TASK TO CARRY OUT>
Answer these questions using the passage on TCP/IP and the OSI model:
1. How many layers does the TCP/IP structure have?
2. What was the OSI model designed as?
3. In which layer does Ethernet reside?

PASSAGE PROVIDED>

━━━━━━━━━━━━━━━━━━━━

The following is part of A Comprehensible Guide to Industrial Ethernet by Wilfried Voss.
The TCP/IP layer model follows the OSI 7-Layer Reference Model to a certain degree as demonstrated in the image documenting the Ethernet TCP/IP protocol layers. The similarities to the OSI model are apparent.
However, they do have their subtle differences. After all, OSI is a theoretical model that was designed as a reference tool. The most apparent difference is the number of layers. TCP/IP is a four-layered structure, while OSI is a seven-layered model.
Ethernet (incl. CSMA/CD) resides in the Link Layer, as do some implementations of other traditional fieldbuses such as Controller Area Network (CAN) protocol.

━━━━━━━━━━━━━━━━━━━━

STORED DATA>
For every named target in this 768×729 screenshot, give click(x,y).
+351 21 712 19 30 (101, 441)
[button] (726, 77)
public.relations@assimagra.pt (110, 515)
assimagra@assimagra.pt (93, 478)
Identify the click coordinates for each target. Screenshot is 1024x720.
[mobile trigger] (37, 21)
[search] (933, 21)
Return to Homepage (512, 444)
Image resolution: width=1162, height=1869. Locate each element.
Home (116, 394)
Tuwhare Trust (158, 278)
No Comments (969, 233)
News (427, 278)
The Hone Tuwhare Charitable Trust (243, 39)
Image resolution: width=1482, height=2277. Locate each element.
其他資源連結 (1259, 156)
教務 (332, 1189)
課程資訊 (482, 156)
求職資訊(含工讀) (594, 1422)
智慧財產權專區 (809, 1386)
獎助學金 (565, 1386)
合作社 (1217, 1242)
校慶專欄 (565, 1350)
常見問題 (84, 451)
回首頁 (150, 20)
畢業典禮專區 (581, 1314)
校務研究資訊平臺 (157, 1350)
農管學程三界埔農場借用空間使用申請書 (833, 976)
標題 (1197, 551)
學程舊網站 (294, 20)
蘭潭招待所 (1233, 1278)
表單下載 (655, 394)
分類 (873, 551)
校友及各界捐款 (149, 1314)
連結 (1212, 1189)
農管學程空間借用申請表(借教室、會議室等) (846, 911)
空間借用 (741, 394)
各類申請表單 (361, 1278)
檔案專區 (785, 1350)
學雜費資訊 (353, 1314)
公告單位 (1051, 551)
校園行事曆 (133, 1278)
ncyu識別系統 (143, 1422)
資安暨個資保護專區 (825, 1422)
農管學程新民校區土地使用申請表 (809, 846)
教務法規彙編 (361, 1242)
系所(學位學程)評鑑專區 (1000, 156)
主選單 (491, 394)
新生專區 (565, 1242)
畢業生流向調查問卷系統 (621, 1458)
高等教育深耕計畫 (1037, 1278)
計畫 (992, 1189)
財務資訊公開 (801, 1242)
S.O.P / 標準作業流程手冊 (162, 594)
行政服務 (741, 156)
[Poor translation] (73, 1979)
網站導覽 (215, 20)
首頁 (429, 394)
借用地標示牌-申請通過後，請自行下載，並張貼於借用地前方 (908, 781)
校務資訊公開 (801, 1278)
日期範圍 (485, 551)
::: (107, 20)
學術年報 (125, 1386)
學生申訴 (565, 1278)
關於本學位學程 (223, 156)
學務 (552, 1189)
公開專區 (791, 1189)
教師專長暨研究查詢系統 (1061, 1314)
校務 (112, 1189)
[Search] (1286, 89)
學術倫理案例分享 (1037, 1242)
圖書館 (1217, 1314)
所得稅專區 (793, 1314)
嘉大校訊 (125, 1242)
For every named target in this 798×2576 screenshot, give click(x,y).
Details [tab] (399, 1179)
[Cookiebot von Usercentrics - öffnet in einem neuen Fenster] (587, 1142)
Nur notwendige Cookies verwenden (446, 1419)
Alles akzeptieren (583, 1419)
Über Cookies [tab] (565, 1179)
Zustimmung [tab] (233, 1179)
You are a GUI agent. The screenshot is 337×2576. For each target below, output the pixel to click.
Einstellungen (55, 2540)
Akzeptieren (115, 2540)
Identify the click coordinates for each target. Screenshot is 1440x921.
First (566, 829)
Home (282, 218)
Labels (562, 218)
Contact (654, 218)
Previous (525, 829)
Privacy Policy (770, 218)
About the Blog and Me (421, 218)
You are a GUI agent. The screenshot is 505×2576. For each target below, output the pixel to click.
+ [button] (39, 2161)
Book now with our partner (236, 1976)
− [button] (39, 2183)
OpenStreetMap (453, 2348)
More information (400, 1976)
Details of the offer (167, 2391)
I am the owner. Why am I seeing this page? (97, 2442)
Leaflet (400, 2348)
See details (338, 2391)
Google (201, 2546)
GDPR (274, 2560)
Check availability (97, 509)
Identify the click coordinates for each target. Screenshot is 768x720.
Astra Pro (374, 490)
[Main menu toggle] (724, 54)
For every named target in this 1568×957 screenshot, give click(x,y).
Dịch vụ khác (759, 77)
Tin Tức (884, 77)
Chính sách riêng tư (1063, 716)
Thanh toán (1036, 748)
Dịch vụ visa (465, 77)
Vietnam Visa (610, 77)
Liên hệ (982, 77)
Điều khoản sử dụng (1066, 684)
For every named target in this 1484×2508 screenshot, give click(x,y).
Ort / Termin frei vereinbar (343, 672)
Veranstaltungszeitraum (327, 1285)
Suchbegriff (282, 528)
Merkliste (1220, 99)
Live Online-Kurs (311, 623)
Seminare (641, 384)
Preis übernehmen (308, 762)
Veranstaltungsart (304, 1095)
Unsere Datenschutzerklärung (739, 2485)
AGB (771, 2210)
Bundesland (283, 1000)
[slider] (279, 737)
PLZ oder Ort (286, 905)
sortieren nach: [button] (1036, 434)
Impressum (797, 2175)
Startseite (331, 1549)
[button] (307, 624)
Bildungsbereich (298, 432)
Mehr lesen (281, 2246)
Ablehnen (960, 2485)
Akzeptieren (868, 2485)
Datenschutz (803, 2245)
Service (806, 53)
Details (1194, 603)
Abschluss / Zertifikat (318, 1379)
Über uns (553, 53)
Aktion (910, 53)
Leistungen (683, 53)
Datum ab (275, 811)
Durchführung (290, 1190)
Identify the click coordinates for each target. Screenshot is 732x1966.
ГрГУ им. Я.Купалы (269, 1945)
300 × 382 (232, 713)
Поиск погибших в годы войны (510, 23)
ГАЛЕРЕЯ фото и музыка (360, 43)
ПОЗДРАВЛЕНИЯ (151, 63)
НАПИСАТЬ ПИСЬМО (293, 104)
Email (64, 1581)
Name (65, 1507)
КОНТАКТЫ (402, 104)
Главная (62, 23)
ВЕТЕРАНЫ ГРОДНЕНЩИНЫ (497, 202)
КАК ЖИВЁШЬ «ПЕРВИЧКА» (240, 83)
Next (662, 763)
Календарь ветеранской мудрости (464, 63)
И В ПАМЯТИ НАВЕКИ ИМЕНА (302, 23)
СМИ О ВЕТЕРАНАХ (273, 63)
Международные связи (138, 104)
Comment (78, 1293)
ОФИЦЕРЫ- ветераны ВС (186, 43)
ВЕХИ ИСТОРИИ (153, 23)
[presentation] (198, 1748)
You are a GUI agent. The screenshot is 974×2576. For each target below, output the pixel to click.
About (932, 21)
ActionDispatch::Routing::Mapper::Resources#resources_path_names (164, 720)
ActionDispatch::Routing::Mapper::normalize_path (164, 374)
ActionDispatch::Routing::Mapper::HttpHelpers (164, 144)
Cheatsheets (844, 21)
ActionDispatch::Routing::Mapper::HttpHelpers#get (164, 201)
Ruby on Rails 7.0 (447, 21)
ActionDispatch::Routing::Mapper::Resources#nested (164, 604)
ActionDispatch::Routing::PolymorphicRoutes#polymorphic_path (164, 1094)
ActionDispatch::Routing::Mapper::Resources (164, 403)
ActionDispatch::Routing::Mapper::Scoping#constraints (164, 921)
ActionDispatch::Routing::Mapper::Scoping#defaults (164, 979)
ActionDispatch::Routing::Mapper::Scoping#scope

━━━━━━━━━━━━━━━━━━━━

THE ANSWER>
1. Four.
2. A reference tool.
3. The Link Layer.